Polanyi’s main concern in The Great Transformation is the fact, as many of my classmates had mentioned earlier, that the coming of a self-regulating market along with the modern state has changed the face of humanity. Before the self-regulating market existed, there was a natural production and redistribution system he called “reciprocity and redistribution.” Polanyi cites the Trobriand Islanders of Western Melanesia who exemplifies this system with kinship relations regulated by reciprocity and with the distribution of resources regulated by a chieftain.

Of course, this is largely utopian. With the coming of the Industrial Revolution and the rise of factories, things changed – labor and land was commercialized. Polanyi was very against this because he thought that “to include them in the market mechanism means to subordinate the substance of society itself to the laws of the market.” Moreover, to let markets direct the “fate of human beings and their natural environment… would result in the demolition of society.”

Polanyi advocates socialism to solve the problem, and like Julia mentioned earlier, to have the government collaborate with the economy to bring liberty and freedom to the commoditized labor and land. We can see that he is reverting back to the more utopian ways of life before industrialization.

Personally, I understand and despite the inequalities we have in today’s world. Nonetheless, there have been repeated attempts at utopian societies that failed and a socialist country can hardly be completely socialistic without the risk of becoming authoritarian. As Elisabeth mentioned earlier, I can hardly see how labor, land, and money can be removed from the market. As long as the concepts of supply and demand have their way, labor and land will always be viewed as commodities.

The only way that I can think of to incorporate Polanyi’s thoughts into our society would be for government to have an income tax that increases with annual income and then use the money earned to fund public works and strive for full employment. Even then, it seems unrealistic because you can hardly do so without having voices of discontent and generating clever ways of tax evasion. Plus, full employment is a hard thing to achieve, and then what about the people that are left out?

EXERCISES »
1. Rewrite the post on Polanyi from "Polanyi advocates socialism" up to and including "viewed as commodities.", substituting "idealistic" for "utopian".
2. Answer these questions from the post on Polanyi:
(a) Which islanders does Polanyi cite as an example of reciprocity and redistribution?
(b) What does Polanyi advocate to solve the problem?
(c) What kind of income tax does the writer propose?
3. Summarize the post on Polanyi in three sentences.

Saved data entries:
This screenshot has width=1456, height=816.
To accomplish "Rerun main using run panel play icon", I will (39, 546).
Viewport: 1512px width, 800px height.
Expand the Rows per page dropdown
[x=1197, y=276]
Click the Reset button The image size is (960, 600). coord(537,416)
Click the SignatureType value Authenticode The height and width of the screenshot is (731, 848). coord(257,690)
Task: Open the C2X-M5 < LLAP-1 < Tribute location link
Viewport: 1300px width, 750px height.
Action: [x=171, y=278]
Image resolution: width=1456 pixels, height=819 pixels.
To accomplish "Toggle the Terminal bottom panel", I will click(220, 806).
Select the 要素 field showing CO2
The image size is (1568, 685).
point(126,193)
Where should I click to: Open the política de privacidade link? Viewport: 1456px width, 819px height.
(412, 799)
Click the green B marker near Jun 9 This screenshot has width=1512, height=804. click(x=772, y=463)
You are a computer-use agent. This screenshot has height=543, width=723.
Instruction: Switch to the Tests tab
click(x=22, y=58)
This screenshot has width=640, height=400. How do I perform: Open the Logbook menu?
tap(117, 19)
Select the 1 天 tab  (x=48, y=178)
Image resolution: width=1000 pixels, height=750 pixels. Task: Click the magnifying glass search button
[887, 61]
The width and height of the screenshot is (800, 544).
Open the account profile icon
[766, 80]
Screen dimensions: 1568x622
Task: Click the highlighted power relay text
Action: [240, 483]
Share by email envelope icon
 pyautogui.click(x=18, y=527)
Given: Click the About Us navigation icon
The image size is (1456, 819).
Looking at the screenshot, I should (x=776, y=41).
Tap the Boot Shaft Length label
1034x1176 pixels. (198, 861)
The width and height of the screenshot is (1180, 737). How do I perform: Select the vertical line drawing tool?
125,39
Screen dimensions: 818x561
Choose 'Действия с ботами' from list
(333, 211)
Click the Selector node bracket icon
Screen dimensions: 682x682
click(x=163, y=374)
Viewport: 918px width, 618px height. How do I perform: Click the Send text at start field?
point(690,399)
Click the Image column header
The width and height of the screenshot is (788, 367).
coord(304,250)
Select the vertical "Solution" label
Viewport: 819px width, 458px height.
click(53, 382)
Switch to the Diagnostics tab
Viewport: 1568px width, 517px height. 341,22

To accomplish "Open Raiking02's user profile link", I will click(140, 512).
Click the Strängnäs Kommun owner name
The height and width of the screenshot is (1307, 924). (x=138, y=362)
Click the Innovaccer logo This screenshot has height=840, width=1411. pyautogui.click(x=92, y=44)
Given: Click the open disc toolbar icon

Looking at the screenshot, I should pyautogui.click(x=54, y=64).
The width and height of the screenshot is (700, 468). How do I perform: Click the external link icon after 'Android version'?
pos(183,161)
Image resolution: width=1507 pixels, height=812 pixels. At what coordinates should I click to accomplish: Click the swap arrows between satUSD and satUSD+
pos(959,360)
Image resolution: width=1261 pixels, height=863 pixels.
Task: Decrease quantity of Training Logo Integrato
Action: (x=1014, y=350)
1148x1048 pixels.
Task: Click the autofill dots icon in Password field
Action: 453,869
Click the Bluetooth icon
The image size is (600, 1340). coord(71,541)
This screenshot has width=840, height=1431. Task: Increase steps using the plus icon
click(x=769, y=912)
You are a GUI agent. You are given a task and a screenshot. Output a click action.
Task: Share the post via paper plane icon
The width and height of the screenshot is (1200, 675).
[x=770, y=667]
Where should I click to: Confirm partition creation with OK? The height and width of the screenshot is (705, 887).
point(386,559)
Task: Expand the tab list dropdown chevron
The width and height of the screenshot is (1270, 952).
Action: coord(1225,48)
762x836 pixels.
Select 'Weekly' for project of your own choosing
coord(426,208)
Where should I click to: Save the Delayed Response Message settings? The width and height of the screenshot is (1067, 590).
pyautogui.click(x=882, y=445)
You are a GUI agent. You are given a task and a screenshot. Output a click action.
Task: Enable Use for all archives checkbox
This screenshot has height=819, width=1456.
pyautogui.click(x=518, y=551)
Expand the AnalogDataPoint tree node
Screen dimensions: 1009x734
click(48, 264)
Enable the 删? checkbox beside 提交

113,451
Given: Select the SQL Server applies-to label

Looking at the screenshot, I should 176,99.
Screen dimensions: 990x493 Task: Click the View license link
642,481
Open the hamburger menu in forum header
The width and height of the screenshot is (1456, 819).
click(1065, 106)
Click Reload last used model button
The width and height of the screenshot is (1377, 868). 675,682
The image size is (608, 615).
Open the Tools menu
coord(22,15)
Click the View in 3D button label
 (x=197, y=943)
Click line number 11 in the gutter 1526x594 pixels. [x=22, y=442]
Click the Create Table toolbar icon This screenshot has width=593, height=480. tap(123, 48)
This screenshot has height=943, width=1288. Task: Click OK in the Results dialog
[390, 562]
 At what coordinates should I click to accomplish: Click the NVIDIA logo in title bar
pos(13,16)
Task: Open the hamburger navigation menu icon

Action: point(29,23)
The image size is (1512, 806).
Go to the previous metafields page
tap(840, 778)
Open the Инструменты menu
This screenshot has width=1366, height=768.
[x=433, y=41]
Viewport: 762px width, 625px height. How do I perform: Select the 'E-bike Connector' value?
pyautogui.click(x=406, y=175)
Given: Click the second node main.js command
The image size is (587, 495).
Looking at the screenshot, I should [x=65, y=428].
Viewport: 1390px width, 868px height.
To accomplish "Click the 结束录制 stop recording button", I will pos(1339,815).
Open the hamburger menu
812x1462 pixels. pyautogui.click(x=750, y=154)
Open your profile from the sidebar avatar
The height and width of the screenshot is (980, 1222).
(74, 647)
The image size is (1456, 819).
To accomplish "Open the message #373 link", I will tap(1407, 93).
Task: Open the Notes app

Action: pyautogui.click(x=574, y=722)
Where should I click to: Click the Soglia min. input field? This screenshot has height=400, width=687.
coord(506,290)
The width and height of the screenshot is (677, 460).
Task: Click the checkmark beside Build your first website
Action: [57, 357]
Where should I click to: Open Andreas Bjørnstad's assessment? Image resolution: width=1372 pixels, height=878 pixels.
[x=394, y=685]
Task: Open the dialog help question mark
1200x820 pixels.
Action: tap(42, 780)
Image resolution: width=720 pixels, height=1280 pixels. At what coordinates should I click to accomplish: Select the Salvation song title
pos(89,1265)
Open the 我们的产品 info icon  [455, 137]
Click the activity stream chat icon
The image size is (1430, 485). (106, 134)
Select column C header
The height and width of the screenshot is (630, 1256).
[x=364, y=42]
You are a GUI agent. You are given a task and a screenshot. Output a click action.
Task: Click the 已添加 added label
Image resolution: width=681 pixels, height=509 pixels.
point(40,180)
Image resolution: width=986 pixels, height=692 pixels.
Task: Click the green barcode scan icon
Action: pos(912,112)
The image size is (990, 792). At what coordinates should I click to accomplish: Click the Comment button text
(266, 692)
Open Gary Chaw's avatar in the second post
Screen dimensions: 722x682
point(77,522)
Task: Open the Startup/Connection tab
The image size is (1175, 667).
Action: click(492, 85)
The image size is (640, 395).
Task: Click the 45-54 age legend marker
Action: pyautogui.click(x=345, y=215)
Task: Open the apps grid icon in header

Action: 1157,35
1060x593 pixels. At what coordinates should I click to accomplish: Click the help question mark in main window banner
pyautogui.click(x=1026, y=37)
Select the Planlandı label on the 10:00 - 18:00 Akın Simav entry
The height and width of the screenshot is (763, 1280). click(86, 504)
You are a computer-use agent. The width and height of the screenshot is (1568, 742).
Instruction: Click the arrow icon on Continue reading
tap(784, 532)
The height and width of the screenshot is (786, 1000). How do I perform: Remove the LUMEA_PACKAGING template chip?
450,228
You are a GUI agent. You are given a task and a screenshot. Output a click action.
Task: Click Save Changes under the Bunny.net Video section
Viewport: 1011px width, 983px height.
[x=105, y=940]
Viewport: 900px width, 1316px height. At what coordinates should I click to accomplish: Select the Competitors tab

SOLUTIONS IN ORDER »
1.
Polanyi advocates socialism to solve the problem, and like Julia mentioned earlier, to have the government collaborate with the economy to bring liberty and freedom to the commoditized labor and land. We can see that he is reverting back to the more idealistic ways of life before industrialization.

Personally, I understand and despite the inequalities we have in today’s world. Nonetheless, there have been repeated attempts at idealistic societies that failed and a socialist country can hardly be completely socialistic without the risk of becoming authoritarian. As Elisabeth mentioned earlier, I can hardly see how labor, land, and money can be removed from the market. As long as the concepts of supply and demand have their way, labor and land will always be viewed as commodities.

2.
(a) The Trobriand Islanders of Western Melanesia.
(b) Socialism.
(c) An income tax that increases with annual income.

3. In The Great Transformation, Polanyi argues that the self-regulating market and the modern state changed humanity, replacing an earlier system of reciprocity and redistribution and commercializing labor and land, which he thought would demolish society. He advocates socialism, with government working with the economy to free commoditized labor and land. The writer doubts this is workable, since utopian societies have failed and labor and land will remain commodities under supply and demand, and sees a progressive income tax funding public works and full employment as the only way to apply his ideas, though even that seems unrealistic.